MEM_TRANS_RETIRED.LOAD_LATENCY_GT* unexpected results.

MEM_TRANS_RETIRED.LOAD_LATENCY_GT* unexpected results.

Aram S.'s picture

Hi all,

I am trying to use VTune Amplifier (Linux version) to profile memory access latency. I was using it to get familiar with it by profiling a toy program that just loads a big array of data. I use the command line version like this.

amplxe-cl -collect-with runsa -knob event-config=MEM_TRANS_RETIRED.LOAD_LATENCY_GT_32,MEM_TRANS_RETIRED.LOAD_LATENCY_GT_64 ./load The result I get is the following.

============================================================================

CPU
---
Parameter          r000runsa                      
-----------------  -------------------------------
Name               Intel(R) Xeon(R) E5v2 processor
Frequency          2394229995                     
Logical CPU Count  48                             

Summary
-------
Elapsed Time:  7.757
CPU Usage:     1.000

Event summary
-------------
Hardware Event Type                   Hardware Event Count:Self  Hardware Event Sample Count:Self  Events Per Sample
------------------------------------  -------------------------  --------------------------------  -----------------
CPU_CLK_UNHALTED.REF_TSC                            18538027807                              9269  2000003          
MEM_TRANS_RETIRED.LOAD_LATENCY_GT_32                          0                                 0  100007           
MEM_TRANS_RETIRED.LOAD_LATENCY_GT_64                      24036                                 6  2003             
amplxe: Executing actions 100 % done

=======================================================================

From the explanation of the MEM_TRANS_RETIRED.LOAD_LATENCY_GT_* events, the count of *_GT_32 must be greater that *_GT_64. In this case it is not, and this behavior is reproducible.

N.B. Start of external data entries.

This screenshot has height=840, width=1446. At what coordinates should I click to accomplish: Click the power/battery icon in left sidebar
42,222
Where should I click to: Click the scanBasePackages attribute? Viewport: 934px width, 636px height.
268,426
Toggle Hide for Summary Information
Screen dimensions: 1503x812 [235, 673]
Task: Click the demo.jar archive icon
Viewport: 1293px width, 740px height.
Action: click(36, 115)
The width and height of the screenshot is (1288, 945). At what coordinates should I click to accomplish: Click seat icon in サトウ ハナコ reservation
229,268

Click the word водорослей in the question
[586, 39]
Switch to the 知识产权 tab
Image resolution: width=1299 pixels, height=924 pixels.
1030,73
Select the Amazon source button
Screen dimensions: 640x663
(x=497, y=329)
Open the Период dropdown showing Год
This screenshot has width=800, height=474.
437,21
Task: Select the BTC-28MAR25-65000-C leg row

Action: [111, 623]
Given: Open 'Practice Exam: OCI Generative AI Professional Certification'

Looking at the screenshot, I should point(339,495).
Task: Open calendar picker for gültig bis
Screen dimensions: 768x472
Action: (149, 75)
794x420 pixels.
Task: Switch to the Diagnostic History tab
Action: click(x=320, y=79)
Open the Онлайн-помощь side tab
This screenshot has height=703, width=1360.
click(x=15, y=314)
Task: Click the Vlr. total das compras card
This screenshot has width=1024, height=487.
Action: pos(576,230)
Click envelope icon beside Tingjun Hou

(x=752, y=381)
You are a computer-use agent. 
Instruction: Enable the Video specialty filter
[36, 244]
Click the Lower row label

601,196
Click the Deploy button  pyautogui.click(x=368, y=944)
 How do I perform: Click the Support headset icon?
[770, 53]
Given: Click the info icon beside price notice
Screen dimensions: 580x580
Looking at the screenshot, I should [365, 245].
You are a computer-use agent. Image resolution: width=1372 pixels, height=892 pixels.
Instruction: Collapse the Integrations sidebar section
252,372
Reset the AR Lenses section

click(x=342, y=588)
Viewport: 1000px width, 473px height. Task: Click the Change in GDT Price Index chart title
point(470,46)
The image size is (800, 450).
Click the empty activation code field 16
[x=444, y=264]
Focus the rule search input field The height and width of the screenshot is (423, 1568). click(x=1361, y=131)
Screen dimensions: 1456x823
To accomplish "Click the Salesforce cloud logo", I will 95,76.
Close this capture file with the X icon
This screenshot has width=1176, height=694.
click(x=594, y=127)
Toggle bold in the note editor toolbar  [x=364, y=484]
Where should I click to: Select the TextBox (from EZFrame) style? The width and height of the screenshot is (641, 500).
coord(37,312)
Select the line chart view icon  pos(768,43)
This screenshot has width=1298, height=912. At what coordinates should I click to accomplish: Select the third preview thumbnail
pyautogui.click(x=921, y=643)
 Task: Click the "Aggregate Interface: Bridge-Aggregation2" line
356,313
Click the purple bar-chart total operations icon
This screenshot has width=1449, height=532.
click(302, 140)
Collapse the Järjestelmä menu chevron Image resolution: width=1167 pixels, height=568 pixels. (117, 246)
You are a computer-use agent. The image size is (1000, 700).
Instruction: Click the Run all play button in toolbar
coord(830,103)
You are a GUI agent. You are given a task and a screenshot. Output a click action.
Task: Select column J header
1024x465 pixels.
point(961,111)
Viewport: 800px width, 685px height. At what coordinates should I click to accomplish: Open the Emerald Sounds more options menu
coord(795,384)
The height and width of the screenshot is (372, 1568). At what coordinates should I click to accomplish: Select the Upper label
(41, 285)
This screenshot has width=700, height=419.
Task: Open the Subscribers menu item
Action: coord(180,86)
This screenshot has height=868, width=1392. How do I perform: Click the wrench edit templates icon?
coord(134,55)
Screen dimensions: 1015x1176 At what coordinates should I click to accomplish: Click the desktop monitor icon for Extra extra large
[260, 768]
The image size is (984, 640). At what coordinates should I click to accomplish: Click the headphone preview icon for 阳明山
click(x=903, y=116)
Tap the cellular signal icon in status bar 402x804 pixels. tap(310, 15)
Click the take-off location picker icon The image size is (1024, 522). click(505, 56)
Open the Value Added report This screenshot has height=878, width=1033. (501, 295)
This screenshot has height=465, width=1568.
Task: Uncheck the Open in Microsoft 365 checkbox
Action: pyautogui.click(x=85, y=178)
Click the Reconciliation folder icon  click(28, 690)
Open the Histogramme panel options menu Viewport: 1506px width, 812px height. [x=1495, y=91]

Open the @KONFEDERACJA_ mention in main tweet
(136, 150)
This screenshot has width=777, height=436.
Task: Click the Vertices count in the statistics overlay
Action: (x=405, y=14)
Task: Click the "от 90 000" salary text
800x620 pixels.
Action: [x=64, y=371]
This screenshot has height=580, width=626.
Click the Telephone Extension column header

I checked the errata published at the specification update and stumbled upon the paragraph BT241 which mentions that "The affected events may undercount, resulting in inaccurate memory profiles" and the list of events contains MEM_TRANS_RETIRED.LOAD_LATENCY.

Can somebody explain why the count of  MEM_TRANS_RETIRED.LOAD_LATENCY_GT_32 is less than MEM_TRANS_RETIRED.LOAD_LATENCY_GT_64 please?

Thank you,

Best Regards, ARam

10 posts / 0 new
Last post
For more complete information about compiler optimizations, see our Optimization Notice.
Peter Wang (Intel)'s picture

Hardware Event Type                   Hardware Event Count:Self  Hardware Event Sample Count:Self  Events Per Sample
------------------------------------  -------------------------  --------------------------------  -----------------
CPU_CLK_UNHALTED.REF_TSC                            18538027807                              9269  2000003          
MEM_TRANS_RETIRED.LOAD_LATENCY_GT_32                          0                                 0  100007           
MEM_TRANS_RETIRED.LOAD_LATENCY_GT_64                      24036                                 6  2003             

Is it possible due to bigger SAV of MEM_TRANS_RETIRED.LOAD_LATENCY_GT_32? It only has 6 samples for MEM_TRANS_RETIRED.LOAD_LATENCY_GT_64,  0 sample for MEM_TRANS_RETIRED.LOAD_LATENCY_GT_32.

Recommend to try:

amplxe-cl -collect-with runsa -knob event-config=MEM_TRANS_RETIRED.LOAD_LATENCY_GT_32:sa=2000,MEM_TRANS_RETIRED.LOAD_LATENCY_GT_64:sa=2000 ./load

 

Aram S.'s picture

Peter thank you for your response.

I wasn't aware about this sample-after-value parameter. A high default SAV number indeed explains why GT_32 is 0.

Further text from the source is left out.